◆ **RECORDED DATA**:
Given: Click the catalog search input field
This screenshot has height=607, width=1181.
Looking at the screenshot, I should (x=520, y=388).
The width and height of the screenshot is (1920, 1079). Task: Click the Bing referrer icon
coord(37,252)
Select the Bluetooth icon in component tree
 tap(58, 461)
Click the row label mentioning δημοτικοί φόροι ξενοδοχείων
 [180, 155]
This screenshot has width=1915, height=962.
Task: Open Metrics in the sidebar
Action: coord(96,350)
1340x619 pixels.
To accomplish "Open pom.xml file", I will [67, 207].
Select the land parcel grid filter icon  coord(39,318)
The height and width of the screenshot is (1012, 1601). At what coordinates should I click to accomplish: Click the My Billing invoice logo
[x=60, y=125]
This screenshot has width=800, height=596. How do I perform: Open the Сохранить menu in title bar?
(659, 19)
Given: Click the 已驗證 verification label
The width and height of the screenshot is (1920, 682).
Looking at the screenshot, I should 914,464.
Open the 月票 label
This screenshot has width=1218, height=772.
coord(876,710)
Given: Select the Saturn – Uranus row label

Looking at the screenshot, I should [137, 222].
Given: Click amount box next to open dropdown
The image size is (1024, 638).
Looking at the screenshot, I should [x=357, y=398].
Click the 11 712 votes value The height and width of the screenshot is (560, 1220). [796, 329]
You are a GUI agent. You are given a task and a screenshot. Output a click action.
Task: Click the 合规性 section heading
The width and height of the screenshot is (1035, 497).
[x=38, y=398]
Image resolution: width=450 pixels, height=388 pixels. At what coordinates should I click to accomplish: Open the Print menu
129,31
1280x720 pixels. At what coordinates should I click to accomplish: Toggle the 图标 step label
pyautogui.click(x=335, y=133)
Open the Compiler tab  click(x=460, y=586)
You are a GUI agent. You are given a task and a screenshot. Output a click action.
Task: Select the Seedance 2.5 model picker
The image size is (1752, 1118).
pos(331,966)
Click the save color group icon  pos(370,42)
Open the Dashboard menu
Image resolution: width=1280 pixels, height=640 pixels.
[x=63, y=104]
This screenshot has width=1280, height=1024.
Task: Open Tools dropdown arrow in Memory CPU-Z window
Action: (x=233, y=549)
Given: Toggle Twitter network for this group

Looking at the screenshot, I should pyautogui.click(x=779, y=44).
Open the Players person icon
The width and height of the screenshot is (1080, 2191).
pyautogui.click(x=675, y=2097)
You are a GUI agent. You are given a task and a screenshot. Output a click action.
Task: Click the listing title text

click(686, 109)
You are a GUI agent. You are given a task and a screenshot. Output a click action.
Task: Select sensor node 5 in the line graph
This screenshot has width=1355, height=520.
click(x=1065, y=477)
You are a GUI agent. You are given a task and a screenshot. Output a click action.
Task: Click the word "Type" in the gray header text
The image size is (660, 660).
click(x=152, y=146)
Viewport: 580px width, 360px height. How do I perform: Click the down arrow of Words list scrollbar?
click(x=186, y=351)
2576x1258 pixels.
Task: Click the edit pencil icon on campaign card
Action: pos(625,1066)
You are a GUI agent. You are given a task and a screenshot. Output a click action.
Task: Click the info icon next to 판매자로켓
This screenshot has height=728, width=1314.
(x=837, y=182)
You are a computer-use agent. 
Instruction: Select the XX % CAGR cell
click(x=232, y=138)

◆ **TASK GOAL**: In the data above, start at the line that has "Click the 11", stop after the line that has "Open the Dashboard menu", and print every line in between exactly as it stands.

◆ **SOLUTION**:
Click the 11 712 votes value The height and width of the screenshot is (560, 1220). [796, 329]
You are a GUI agent. You are given a task and a screenshot. Output a click action.
Task: Click the 合规性 section heading
The width and height of the screenshot is (1035, 497).
[x=38, y=398]
Image resolution: width=450 pixels, height=388 pixels. At what coordinates should I click to accomplish: Open the Print menu
129,31
1280x720 pixels. At what coordinates should I click to accomplish: Toggle the 图标 step label
pyautogui.click(x=335, y=133)
Open the Compiler tab  click(x=460, y=586)
You are a GUI agent. You are given a task and a screenshot. Output a click action.
Task: Select the Seedance 2.5 model picker
The image size is (1752, 1118).
pos(331,966)
Click the save color group icon  pos(370,42)
Open the Dashboard menu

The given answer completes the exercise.